Makin’ Toons Book Review
Makin’ Toons is an appropriate title because Neuwirth takes an occupational rather than a historic or artistic approach. It is reminiscent of those murder mysteries that keep describing the same event from the often very different viewpoints of the many witnesses. The introductory chapter, “What a Great Idea! How Some Tip-Top Toons Were Born,” comes the closest to being chronological and historical as it takes 13 megahits from Roger Rabbit in 1988, to Ice Age in 2002, and briefly describes how each progressed from conception to completion. “Putting It Together” focuses more closely upon just four titles, two theatrical (Shrek and The Little Mermaid) and two TV (The Simpsons and SpongeBob SquarePants) and presents their production histories in greater detail.
“Auteur! Auteur!” Who are the modern Tex Averys, the Chuck Joneses, the Jay Wards; the creators whose personal styles are so distinctive that even the uneducated John Q. Public will recognize their work even if he may not know their names? John Kricfalusi describes his vision for Ren & Stimpy and grossout humor; Genndy Tartakovsky tells how Dexter’s Laboratory came to be; Craig McCracken, who got his start on Dexter’s Lab, interjects the story of his The Powerpuff Girls; Tartakovsky returns to tell how he went on to Samurai Jack and Mike Judge (Beavis and Butt-Head) tells how he evolved from a wannabe comedian and fan of cartoons into a self-taught animator inspired by the Spike & Mike Festivals.

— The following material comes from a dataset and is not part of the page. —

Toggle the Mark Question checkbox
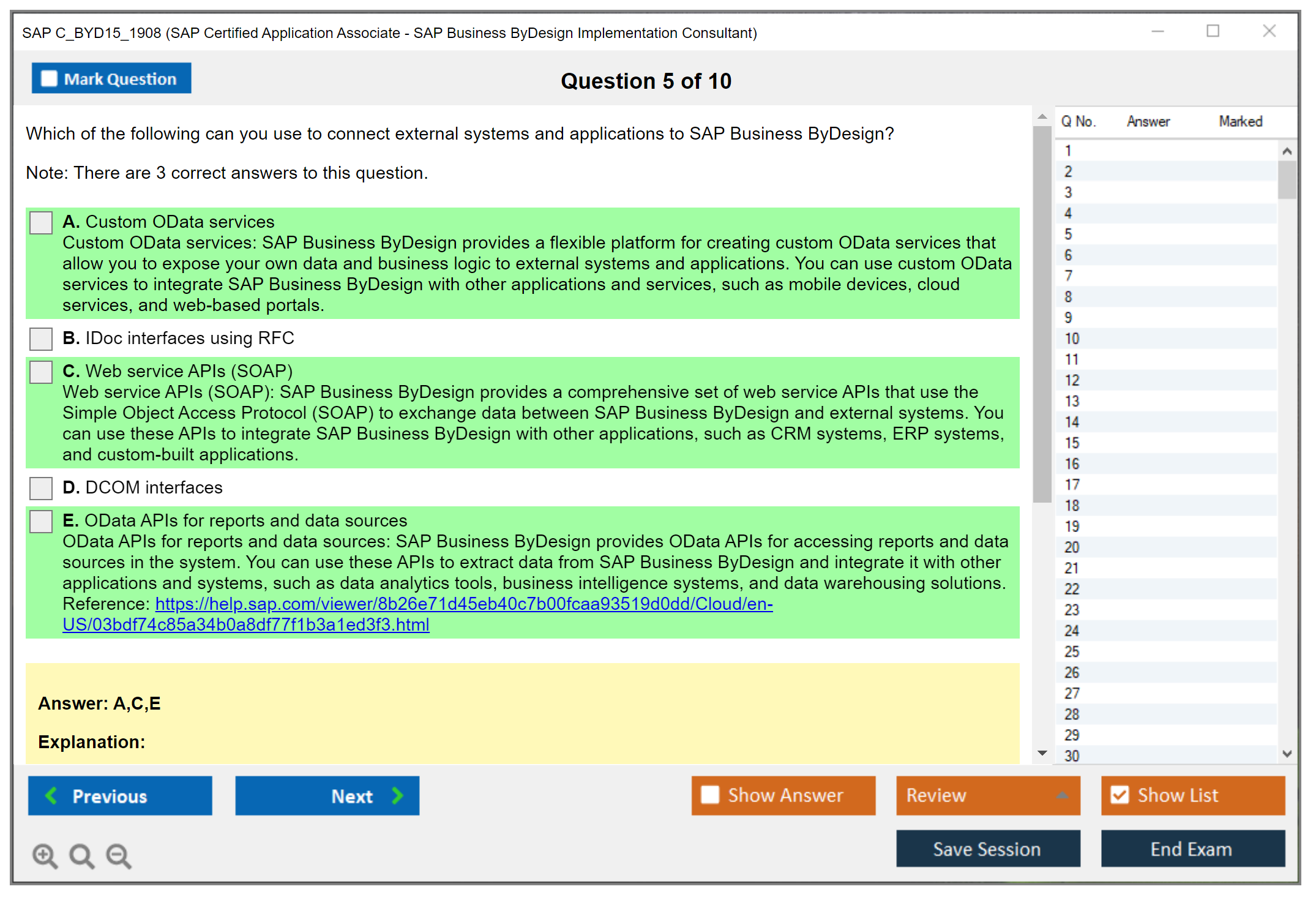1316x900 pixels. click(49, 78)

“How Screenwriters and Story Artists Get Toons Moving,” or, “It all starts with the writer,” makes it sound like no movie or TV series can become successful without a basically solid story concept, whether the writers’ approach is through a typescript or art. Ben Edlund tells how he created The Tick as an independent comic book and it evolved into a TV series. Sue C. Nichols, a “vis dev person” (visual development) at Disney in the 1990s, was a key figure in the early stages of Beauty and the Beast, The Lion King, Aladdin and Hercules, taking the studio’s initial decisions and fleshing them out. (“We would sit in on story sessions, and they’d say, ‘Okay, the Beast’s house is enchanted.’ It was our job to come up with why, what, all of that… so you’re just as much a story person as the storyboard people,” she explains. “If someone said, ‘We need a character who fulfills this function,’ then we could throw out several designs for them.”)
Brenda Chapman, the very first female director to helm a major studio’s animated motion picture (DreamWorks’ The Prince of Egypt), tells here how she, as one of the original storyboard artists on The Lion King, helped coax that troubled project into its final, megahit form. Andrew Stanton considered himself an animator when he joined Pixar, and was surprised to find himself coming up with ideas during the “seemingly endless series of revisions and rewrites” on Toy Story that became part of its basic story.